How to measure the effectiveness of a security program

On a recent episode of Down the Rabbit Hole, Rafal Los and James Jardine asked CISO-turned-CIO Joe Riesberg how he measures the effectiveness of a security program. He came up with five things, which are pretty much how we measure our effectiveness where I work too. That’s a pretty good indicator.

Incidents. How many incidents do you respond to and how quickly? Because no matter how good you are, you have incidents. As you gain maturity you spot more of them, and as your defenses improve you start to see fewer of them because you start preventing them, and as you get better you detect them faster and close them faster.

Patches. How quickly do you patch your systems and how many of them actually take?

System uptime. Good security doesn’t decrease uptime, contrary to popular belief. Poorly thought out security may, though. So when your security is uptime-neutral or uptime-positive, then you know you’re getting better.

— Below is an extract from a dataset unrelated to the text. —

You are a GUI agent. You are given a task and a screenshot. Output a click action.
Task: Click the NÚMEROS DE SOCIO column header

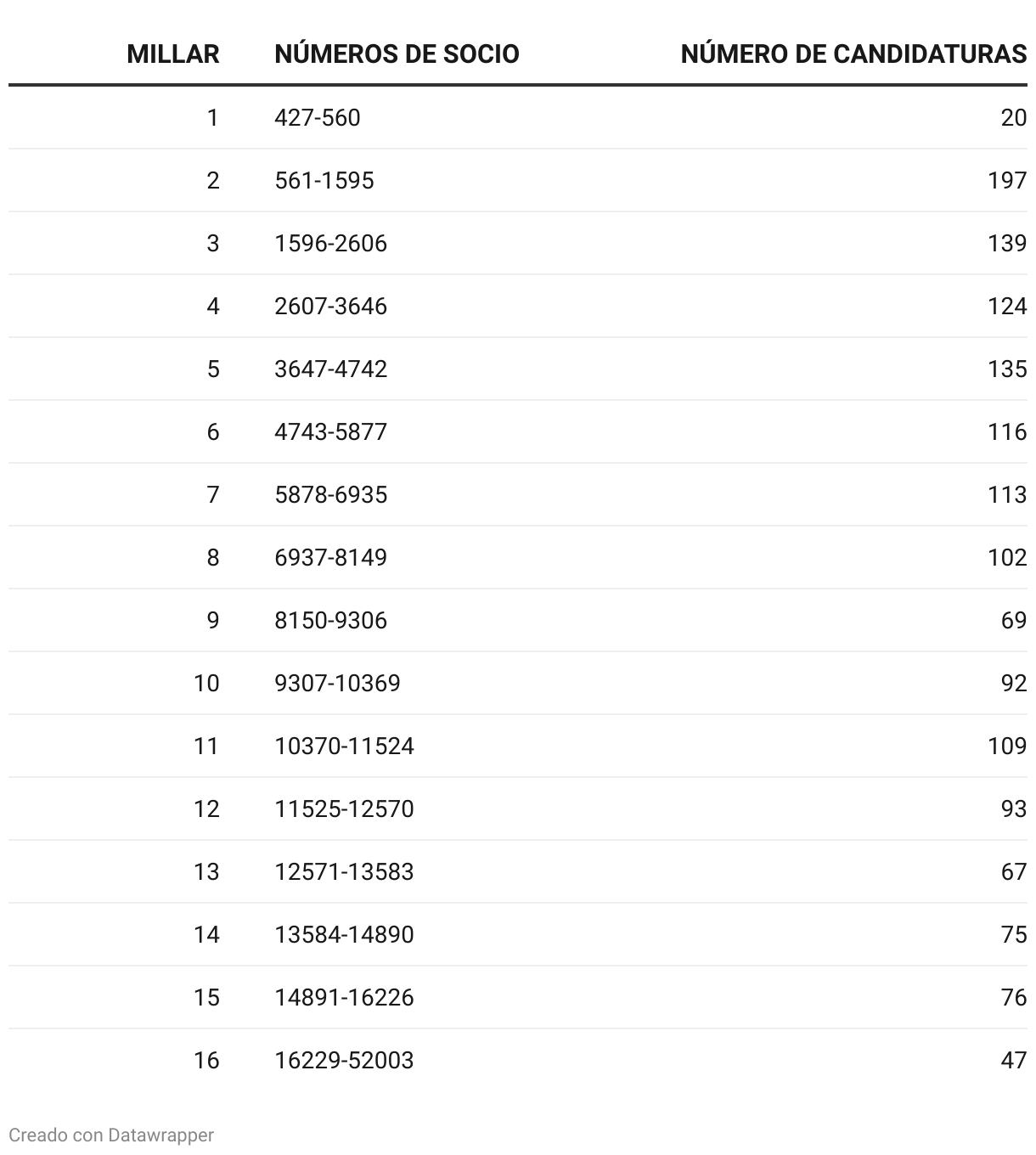tap(397, 54)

Recovery time. This is what I’ve been preaching hardest lately. High achievers aren’t high achievers because they never make mistakes. They can afford to make mistakes because they can recover so quickly. Every security program I’ve ever inherited or (shudder) started was paralyzed by the fear a patch would break something. But if you can roll back that bad change in a matter of hours, would you do it? Most would. What if you could roll it back in minutes? If you’re really good, even that’s possible. When you won’t try because you’re afraid, though, the previous three will never come.

Opportunity cost. A good, hard measure of what you’re missing because of [x] is the key to moving forward. You can’t sell the next initiative without being able to give people a good idea of why they need it. A leader who just chases fads isn’t going to be in that leadership role for very long; leadership that’s going to last for the long haul will want something quantifiable to make a decision by.